> _What is being asked_:
In the entries below, find each line bearing the string "Click" and copy it.

> _Data records_:
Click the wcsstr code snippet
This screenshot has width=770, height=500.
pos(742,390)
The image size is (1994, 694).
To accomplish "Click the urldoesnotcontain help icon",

> _Answer for the task_:
Click the wcsstr code snippet
To accomplish "Click the urldoesnotcontain help icon",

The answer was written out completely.